Monthly Archives: June 2014

How to Prepare for the Cloudera’s Hadoop Developer Exam (CCD-410)

Cloudera’s Hadoop developer certification is the most popular certification in the Big Data and Hadoop community.  As I’ve recently cleared the CCD-410 exam, I want to take the opportunity to provide few points that helped me with preparing for the exam and more importantly learning Hadoop in a practical way.

Here are these:

  1. Tom White’s Hadoop: The Definitive Guide book is an invaluable companion for you to clear the exam. This may be the only book you need as this will help you to address almost all conceptual questions in the exam. Be sure to grab the 3rd edition (latest till date) that covers YARN.
  2. Don’t overlook the other Apache projects in Hadoop’s ecosystem like Hive, Pig, Oozie, Flume, and HBase. There will be questions testing your basic understanding of those topics.  Refer to the related chapters in the Tom White’s book.  Also, there are always very good YouTube videos and tutorials available on the web.
  3. Understand how to use Sqoop. The best way to start may be to create a simple table in MySQL (or any database you choose) and import the data into HDFS as well as in Hive. Understand the different features of the Sqoop tool. Again, Tom White’s book can be used as well as the Apache Sqoop user guide.
  4. Understand Hadoop fs shell commands to manipulate the files in HDFS.
  5. To clear the exam you need to be hands-on in the basics of MapReduce programming, period. You will find a lot of questions in the CCD-410 exam asking about the outcome/possible result set based on a given MapReduce code snippet. You need to know and practice is how to convert the common SQL data access patterns into MapReduce paradigm. Also, there will be questions to test your familiarity on key classes used in the driver class and the methods used (for example: Job class and how it is used to submit a Hadoop job)

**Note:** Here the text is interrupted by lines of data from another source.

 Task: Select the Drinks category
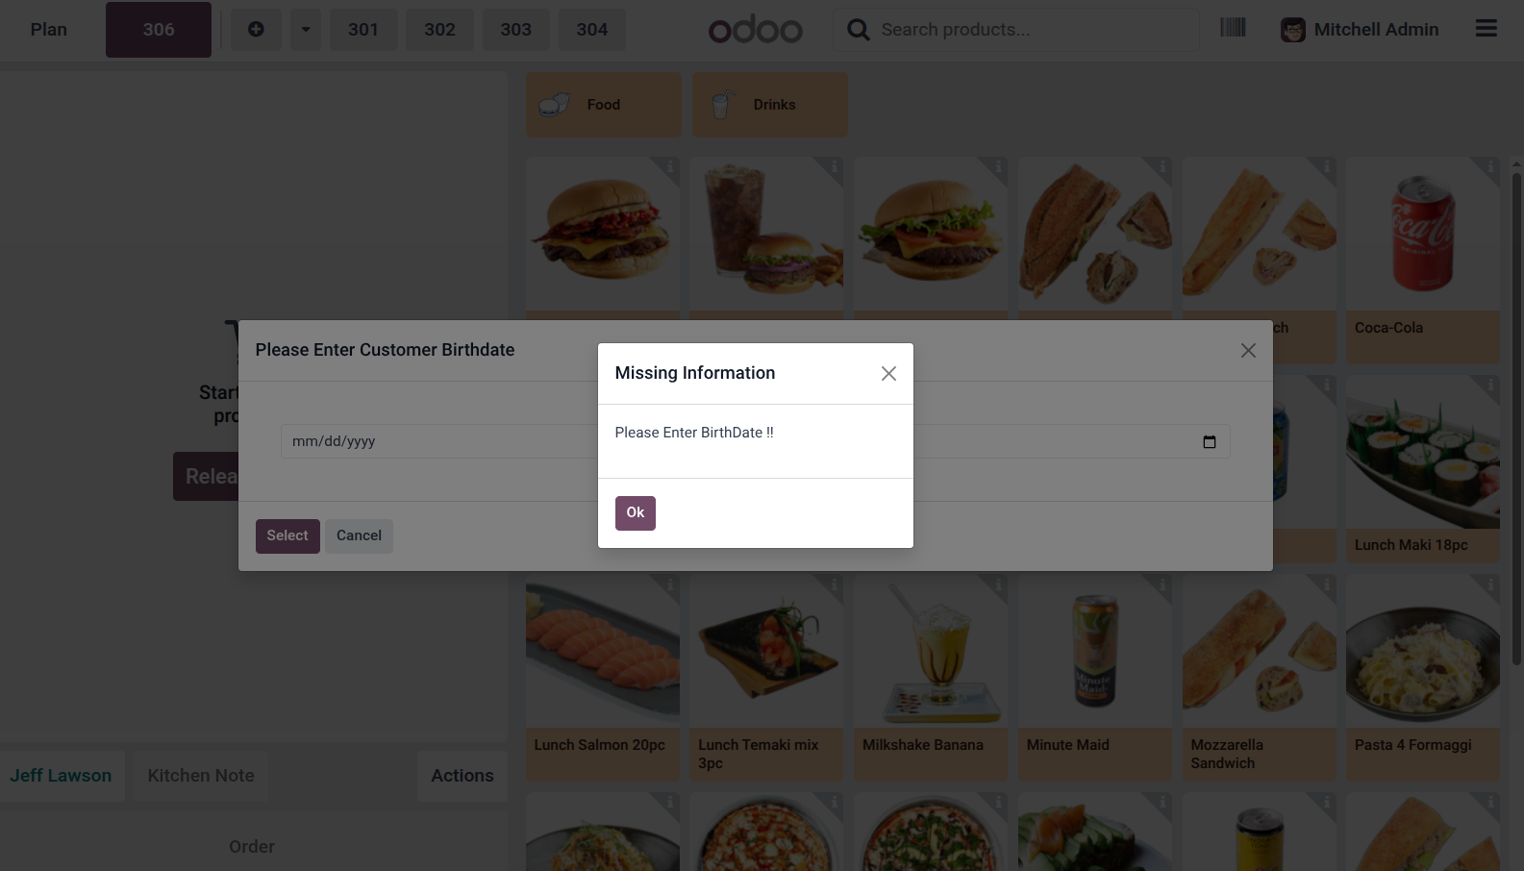pos(770,105)
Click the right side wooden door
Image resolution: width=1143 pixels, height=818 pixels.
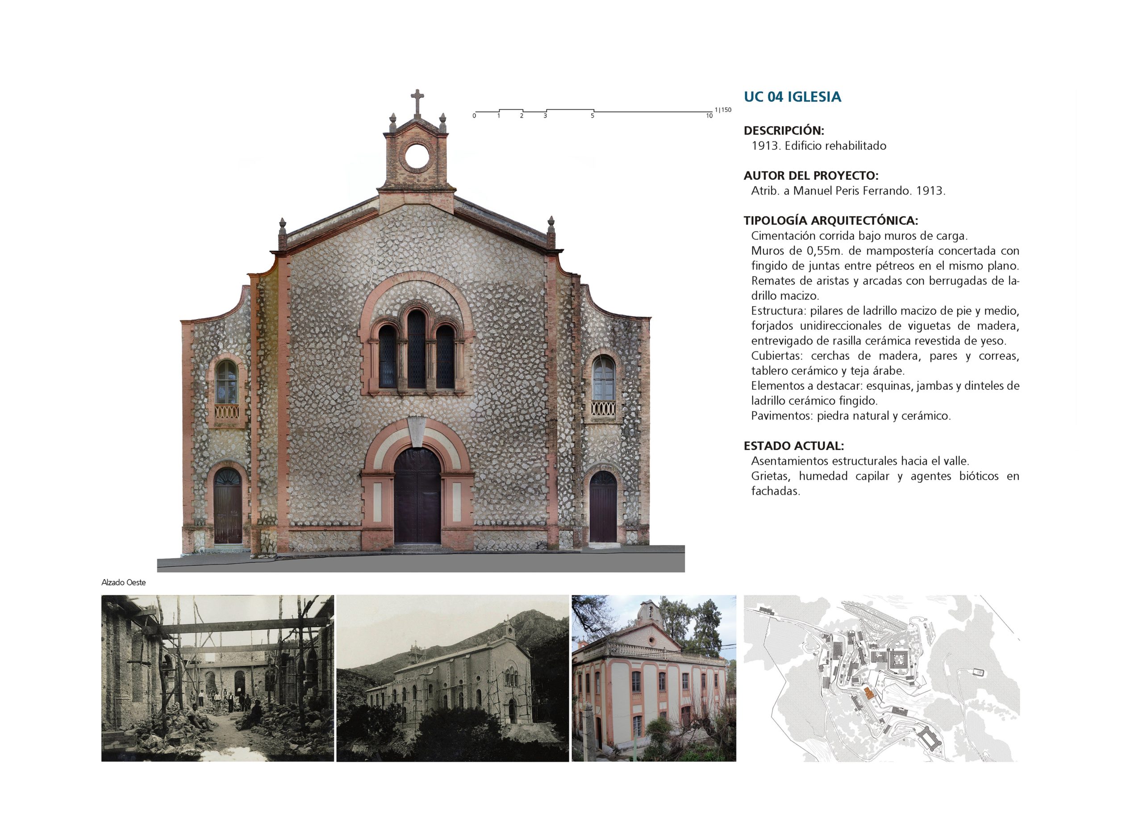tap(603, 507)
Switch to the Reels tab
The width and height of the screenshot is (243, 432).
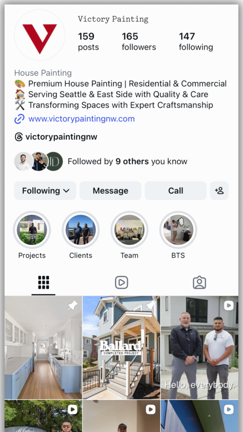point(122,282)
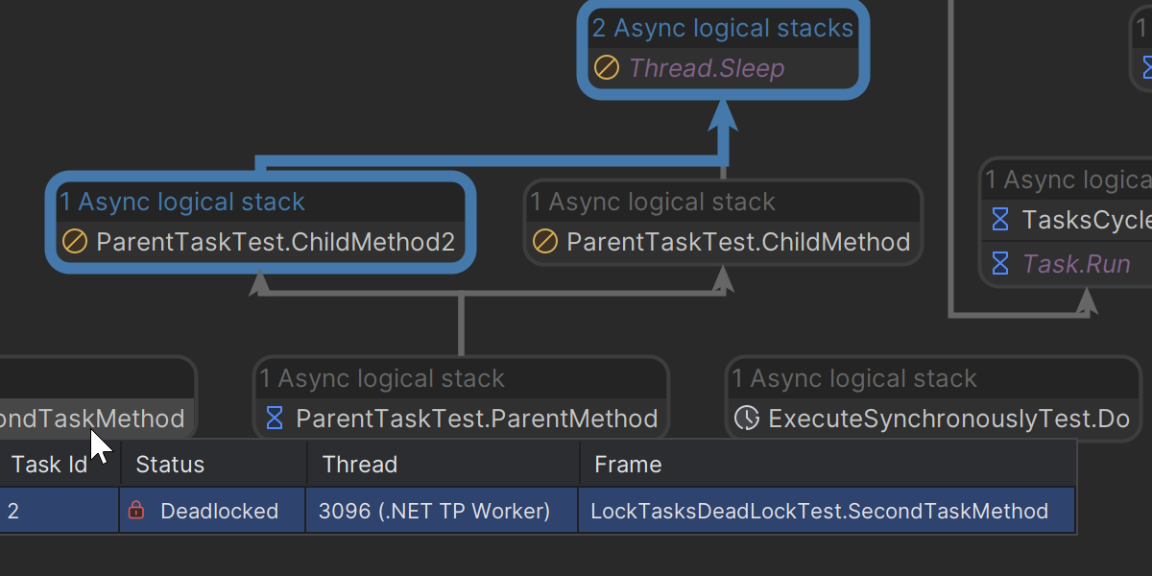The image size is (1152, 576).
Task: Click the hourglass icon beside Task.Run
Action: pyautogui.click(x=1000, y=264)
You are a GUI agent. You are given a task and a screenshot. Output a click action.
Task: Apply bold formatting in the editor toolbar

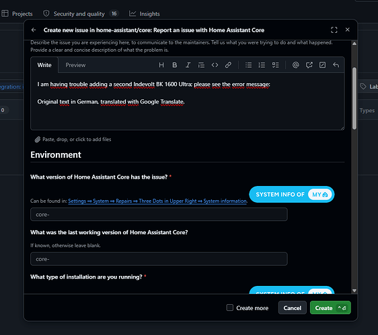[175, 65]
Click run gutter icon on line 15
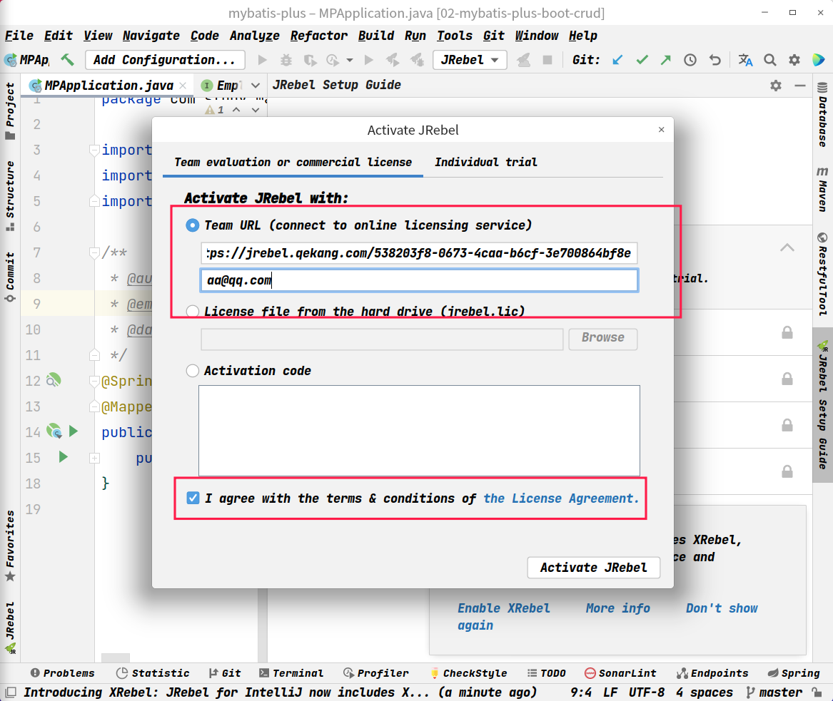833x701 pixels. point(64,457)
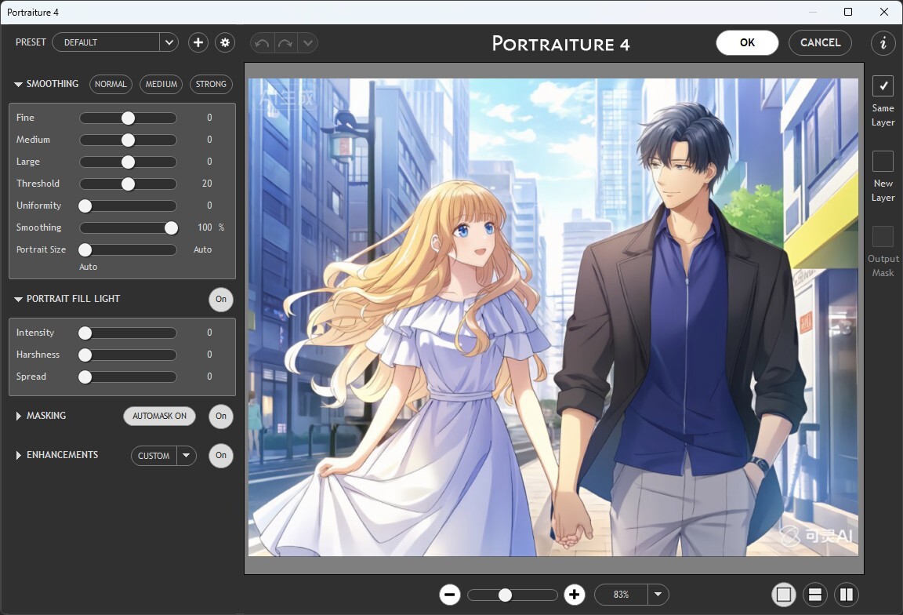
Task: Open preset settings gear icon
Action: point(225,42)
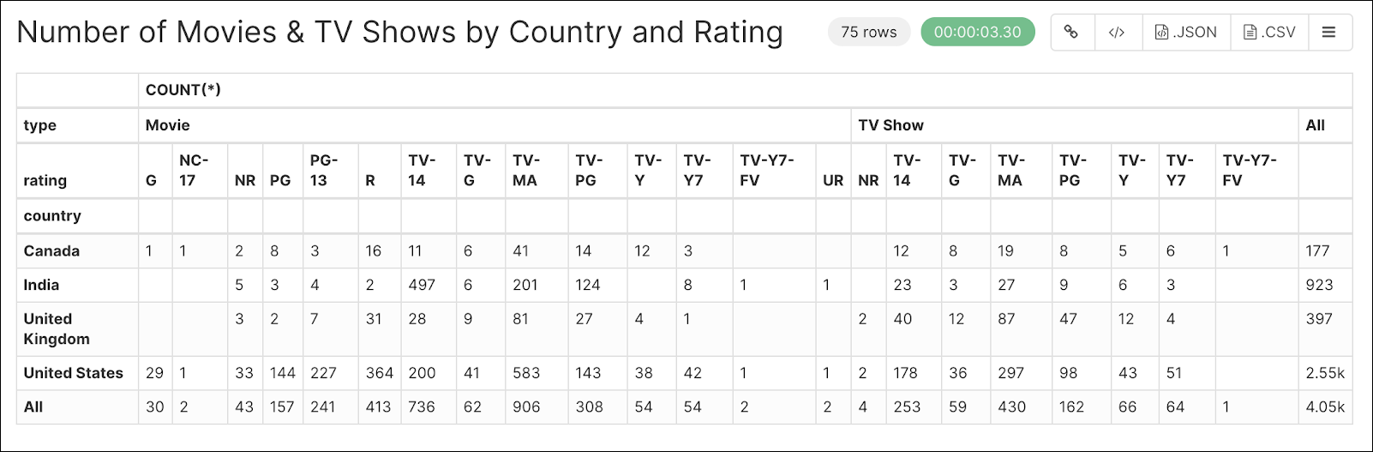The image size is (1373, 452).
Task: Select the Canada row header
Action: pos(51,251)
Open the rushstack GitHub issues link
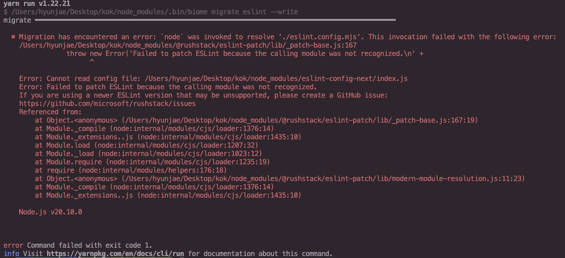 107,103
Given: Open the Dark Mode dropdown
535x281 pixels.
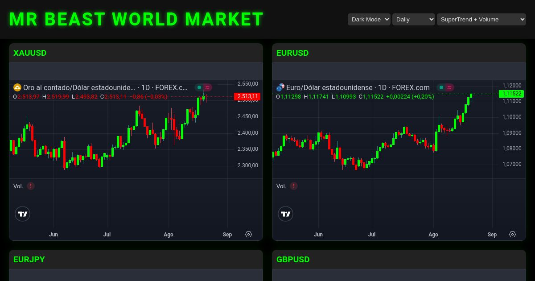Looking at the screenshot, I should pyautogui.click(x=369, y=19).
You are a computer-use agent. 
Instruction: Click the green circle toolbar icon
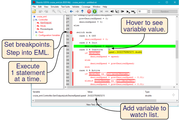pos(94,11)
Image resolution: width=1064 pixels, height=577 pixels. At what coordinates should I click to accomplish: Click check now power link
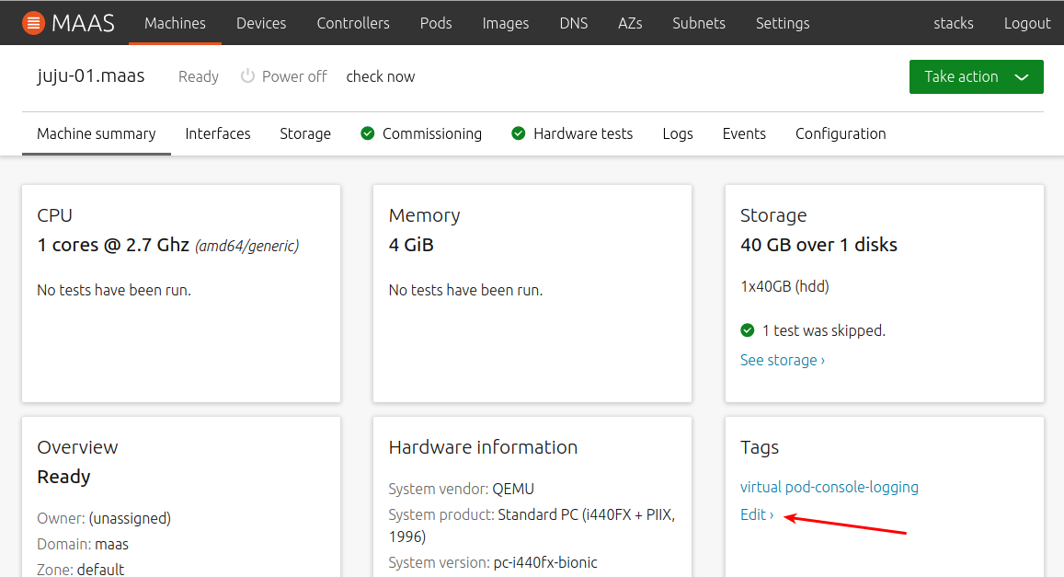(381, 76)
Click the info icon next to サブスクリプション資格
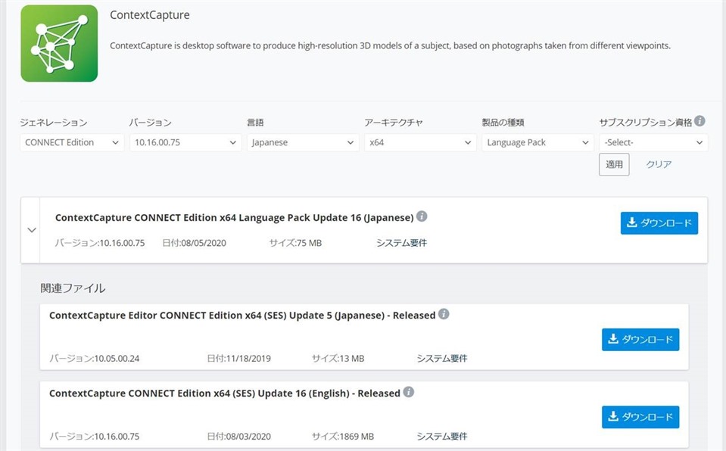Viewport: 726px width, 451px height. point(698,120)
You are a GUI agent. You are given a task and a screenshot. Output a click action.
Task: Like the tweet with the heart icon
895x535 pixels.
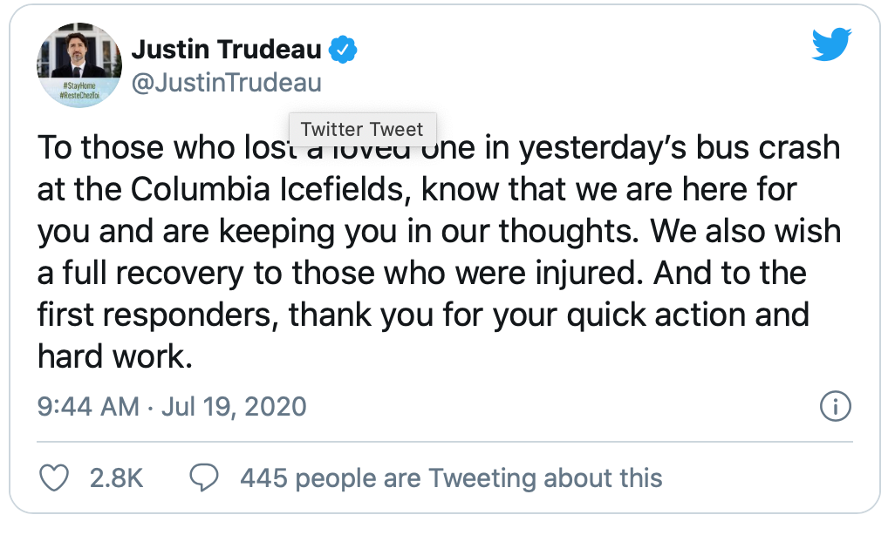coord(55,477)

Tip: Create two simple text files with few records similar to standard emp and dept tables. Load the files into HDFS. Then develop and test your MapReduce programs to produce outputs similar to the following queries:

  • Select empl_no, empl_name from  emp;
  • Select distinct dept_name from dept;
  • Select empl_no, empl_name from emp where salary > 75000;
  • Select empl_name, dept_no, salary from emp order by dept asc, salary desc
  • Select dept_no,count(*) from emp group by dept_name having count(*) > 1 order by dept_name desc;
  • Select  e.empl_name, d.dept_name from emp e join dept d on e.dept_no = d.dept_no;

6. You are expected to understand basic Java programming concepts. This is no sweat for the persons regularly working in the Java environment, but for the rest of us a basic Java refresher course will be very handy. Pay particular attention to the following topics that will be very helpful in writing and understanding MapReduce codes.

  • Regular Expression
  • String handling in Java
  • Arrays processing
  • Collection Framework

7.  Finally, don’t forget to refer to the Cloudera website for the latest updates, study guides and sample questions for the specific certification you are targeting.

Note that you can optionally buy a practice test from Cloudera website. If you have a good preparation and want to self-check your exam readiness you may try this out (Disclaimer: I did it).

I also recommend that you to go through the following article from Mark Gschwind’s BI Blog. The article gives you a solid direction to jumpstart your preparation as well as learning Hadoop.

All the best in your journey to learn Hadoop and get certified! Please share your experience and comments.